姜梨谋杀祖母,她死定了。
这辈子都别想翻身。
“我没杀祖母,何谈束手就擒!”姜梨唇角勾了勾。
姜鸢惊讶于她这么淡定,又假模假样的添油加醋:“大姐姐,你为何要这么做呢。”
“就算你讨厌我,你尽管冲着我来,为何要牵连无辜的祖母。
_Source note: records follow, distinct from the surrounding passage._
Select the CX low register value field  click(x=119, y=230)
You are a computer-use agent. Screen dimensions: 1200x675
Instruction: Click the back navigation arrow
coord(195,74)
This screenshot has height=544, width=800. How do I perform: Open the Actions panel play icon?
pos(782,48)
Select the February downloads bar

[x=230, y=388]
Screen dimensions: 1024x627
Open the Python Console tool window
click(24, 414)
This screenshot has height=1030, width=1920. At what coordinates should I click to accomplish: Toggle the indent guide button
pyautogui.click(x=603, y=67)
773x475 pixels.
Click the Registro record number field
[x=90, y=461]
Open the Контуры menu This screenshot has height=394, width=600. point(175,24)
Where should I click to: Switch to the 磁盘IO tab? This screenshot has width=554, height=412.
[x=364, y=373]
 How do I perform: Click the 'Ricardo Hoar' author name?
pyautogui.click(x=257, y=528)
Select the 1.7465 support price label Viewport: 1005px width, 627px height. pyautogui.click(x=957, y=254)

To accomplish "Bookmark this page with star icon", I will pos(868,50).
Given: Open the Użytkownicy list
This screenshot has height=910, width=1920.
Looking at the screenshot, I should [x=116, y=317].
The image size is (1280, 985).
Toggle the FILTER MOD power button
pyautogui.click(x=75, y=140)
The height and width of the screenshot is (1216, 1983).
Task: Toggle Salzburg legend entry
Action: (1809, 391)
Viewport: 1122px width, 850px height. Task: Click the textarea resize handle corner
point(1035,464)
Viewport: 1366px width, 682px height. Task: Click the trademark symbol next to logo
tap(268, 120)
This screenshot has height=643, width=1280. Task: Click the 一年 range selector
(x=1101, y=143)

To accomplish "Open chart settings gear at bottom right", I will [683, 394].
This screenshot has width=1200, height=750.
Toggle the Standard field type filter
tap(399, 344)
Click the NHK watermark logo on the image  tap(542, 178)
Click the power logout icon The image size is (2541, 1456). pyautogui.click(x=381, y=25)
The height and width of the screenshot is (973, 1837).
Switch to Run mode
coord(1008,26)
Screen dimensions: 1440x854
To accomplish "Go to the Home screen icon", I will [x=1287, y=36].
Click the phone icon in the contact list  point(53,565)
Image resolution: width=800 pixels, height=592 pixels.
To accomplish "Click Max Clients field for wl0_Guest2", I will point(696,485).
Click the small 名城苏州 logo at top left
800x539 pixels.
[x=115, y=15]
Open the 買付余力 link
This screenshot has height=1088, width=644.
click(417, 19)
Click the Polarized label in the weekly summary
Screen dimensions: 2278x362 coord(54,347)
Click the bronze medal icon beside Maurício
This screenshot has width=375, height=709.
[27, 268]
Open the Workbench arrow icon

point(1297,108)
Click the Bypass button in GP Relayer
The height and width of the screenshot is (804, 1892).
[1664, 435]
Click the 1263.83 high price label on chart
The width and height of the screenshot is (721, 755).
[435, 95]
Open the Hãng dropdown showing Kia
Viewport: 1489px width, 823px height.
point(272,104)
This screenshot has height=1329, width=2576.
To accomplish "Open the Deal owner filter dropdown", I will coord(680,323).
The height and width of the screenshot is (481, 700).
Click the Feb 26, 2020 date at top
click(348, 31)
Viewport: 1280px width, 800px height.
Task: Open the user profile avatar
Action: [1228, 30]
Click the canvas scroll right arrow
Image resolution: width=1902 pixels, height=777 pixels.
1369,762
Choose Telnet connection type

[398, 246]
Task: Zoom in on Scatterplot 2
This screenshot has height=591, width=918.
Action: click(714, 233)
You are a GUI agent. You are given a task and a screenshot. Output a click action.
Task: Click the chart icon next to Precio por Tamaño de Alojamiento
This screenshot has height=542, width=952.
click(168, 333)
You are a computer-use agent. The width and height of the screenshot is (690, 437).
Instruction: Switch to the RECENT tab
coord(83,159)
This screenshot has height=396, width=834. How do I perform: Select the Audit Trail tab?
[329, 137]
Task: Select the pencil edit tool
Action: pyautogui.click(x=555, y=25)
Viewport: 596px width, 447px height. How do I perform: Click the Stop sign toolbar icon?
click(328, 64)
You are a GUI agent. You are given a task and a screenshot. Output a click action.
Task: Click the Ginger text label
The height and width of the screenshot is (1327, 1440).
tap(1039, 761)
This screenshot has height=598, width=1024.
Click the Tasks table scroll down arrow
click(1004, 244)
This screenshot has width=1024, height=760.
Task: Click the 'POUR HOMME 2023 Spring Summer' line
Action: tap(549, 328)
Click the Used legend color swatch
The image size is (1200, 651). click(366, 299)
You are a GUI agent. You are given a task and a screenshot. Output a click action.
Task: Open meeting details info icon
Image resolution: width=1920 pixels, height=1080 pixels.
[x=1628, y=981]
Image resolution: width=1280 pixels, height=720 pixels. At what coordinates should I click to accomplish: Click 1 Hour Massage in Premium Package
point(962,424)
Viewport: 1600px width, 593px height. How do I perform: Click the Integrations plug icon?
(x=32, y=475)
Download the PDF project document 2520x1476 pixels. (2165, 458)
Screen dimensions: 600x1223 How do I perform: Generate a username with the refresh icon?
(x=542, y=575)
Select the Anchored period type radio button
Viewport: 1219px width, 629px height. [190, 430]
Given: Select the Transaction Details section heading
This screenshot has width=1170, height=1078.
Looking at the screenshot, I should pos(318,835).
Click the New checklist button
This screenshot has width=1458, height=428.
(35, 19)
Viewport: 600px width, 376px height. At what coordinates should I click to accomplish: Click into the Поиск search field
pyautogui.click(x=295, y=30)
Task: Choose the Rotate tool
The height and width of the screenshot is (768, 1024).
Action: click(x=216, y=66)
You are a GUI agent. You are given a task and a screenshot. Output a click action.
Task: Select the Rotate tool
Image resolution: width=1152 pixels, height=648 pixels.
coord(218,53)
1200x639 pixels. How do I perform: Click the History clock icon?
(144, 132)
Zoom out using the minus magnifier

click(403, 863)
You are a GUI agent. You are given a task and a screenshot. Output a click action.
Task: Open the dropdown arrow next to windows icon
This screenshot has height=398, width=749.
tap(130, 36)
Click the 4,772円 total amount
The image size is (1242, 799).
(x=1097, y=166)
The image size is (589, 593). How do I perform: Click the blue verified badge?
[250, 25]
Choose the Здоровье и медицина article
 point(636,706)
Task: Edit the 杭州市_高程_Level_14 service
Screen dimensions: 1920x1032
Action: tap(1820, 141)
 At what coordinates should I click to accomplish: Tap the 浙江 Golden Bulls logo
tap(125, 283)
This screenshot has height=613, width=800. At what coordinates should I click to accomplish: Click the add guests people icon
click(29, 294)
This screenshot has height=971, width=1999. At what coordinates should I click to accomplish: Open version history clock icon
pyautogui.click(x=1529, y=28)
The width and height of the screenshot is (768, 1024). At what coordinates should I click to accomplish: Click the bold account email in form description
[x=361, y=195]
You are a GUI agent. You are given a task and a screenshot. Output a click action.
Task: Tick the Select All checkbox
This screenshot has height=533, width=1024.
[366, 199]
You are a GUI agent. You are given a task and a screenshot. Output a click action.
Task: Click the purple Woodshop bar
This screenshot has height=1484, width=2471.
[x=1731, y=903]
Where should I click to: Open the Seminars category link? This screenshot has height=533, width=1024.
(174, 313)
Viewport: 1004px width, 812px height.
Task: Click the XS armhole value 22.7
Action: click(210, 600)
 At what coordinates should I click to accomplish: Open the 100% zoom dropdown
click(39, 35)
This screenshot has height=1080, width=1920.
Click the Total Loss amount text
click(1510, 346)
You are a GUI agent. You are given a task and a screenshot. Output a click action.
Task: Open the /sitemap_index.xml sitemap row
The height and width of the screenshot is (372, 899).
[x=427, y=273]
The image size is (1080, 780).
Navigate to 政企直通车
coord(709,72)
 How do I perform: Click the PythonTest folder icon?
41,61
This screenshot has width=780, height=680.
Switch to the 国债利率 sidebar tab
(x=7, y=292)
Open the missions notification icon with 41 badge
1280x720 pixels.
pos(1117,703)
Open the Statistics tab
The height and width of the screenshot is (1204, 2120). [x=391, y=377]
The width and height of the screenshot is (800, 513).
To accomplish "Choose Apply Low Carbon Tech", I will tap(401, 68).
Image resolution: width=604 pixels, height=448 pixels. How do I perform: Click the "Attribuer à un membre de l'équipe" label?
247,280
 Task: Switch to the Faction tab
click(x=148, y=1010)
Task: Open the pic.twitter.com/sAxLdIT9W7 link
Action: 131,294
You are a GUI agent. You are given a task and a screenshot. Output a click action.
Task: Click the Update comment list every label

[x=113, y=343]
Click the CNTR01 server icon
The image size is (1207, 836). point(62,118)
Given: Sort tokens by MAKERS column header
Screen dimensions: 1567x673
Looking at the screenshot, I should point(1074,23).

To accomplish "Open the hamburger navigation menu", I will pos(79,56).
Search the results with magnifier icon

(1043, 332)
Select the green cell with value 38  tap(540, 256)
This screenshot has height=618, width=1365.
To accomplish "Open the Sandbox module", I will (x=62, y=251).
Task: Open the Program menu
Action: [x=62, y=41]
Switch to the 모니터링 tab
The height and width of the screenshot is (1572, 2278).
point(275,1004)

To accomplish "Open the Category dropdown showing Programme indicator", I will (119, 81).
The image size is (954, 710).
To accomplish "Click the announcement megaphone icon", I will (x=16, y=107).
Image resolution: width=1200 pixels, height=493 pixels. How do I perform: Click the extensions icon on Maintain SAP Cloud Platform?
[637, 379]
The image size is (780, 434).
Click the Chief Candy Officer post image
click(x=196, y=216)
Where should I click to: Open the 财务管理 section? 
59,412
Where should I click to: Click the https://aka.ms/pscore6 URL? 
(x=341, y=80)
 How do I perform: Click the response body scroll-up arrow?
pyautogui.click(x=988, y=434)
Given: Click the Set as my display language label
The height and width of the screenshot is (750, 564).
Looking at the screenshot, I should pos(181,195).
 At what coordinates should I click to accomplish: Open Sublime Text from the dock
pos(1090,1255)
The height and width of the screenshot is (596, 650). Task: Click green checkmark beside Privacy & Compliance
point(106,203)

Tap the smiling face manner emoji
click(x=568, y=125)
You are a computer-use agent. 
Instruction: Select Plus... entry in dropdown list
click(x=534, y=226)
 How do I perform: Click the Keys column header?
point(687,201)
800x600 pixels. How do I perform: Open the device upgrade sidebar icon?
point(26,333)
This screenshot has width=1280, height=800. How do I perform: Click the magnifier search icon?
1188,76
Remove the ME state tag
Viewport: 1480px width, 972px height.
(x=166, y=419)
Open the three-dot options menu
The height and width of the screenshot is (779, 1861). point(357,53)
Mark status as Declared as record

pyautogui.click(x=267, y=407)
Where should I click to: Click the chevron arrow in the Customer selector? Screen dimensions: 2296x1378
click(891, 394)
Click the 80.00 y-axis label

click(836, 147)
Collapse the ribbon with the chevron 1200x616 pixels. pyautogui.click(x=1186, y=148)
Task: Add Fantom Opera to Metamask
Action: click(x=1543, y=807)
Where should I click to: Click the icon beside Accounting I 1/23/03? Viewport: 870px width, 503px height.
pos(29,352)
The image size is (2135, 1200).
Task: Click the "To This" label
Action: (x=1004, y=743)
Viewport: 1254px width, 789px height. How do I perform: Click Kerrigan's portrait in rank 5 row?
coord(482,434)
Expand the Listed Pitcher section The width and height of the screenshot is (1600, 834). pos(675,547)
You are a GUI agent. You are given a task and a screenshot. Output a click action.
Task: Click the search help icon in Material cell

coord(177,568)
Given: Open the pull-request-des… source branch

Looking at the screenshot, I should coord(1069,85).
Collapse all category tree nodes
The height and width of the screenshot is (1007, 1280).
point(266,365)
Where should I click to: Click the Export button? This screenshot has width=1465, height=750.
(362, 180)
”
说着,不知是想起了什么,她捂着嘴佯装惊疑:“还是说大姐姐你搞错了。”
“其实那杯茶你是想给我喝的,阴差阳错,竟然端给了祖母。”
“阿梨!你这个畜生!”姜鸢说什么胡氏就信什么。
她眼睛通红,视姜梨如恶鬼:“你这个畜生,你竟敢!”
“鸢儿事事都顺着你,你怎的还如此狠心,竟要下毒杀人。”
这样的畜生、这样的狼崽子,怎么偏生从她肚子中出来的。
为何她生下的不是鸢儿,而是姜梨这个小畜生?
“我没害祖母,我的确往茶水中放了点东西,只是我没亲自动手,而是让黄司药放的。”
恶毒的话,怨恨的眼神,妄图除之而后快的意图,姜梨将种种尽收眼底:
“黄司药是太后娘娘派来给我调理身子的。”
“难道你们说是黄司药下毒谋害祖母?”
“还是说太后娘娘想要祖母死?”
“住嘴!”胡氏训斥,手高高的抬起,想抽姜梨两巴掌:“事到如今你还在攀咬!”
“你是想拉着全家一起死么。”
她看姜梨是疯了,居然连这种劣质的借口都找。
“曹妈妈,你如何知道那茶水中有荆芥的,明明茶水中只放了赤灵芝!”
姜梨一把拦住胡氏的手,眼神凌厉的盯着曹妈妈:“祖母根本就没事。”
“尔等何故着急给我定罪!”
“还是说,你们早就知道祖母今日会发生点什么,故意的!”
姜梨话落,黄芩缓缓从门外走了进来。
她一进来,姜颂狠狠地咬了咬牙,握着匕首已经冲过去:“姜梨,你实在太恶毒。”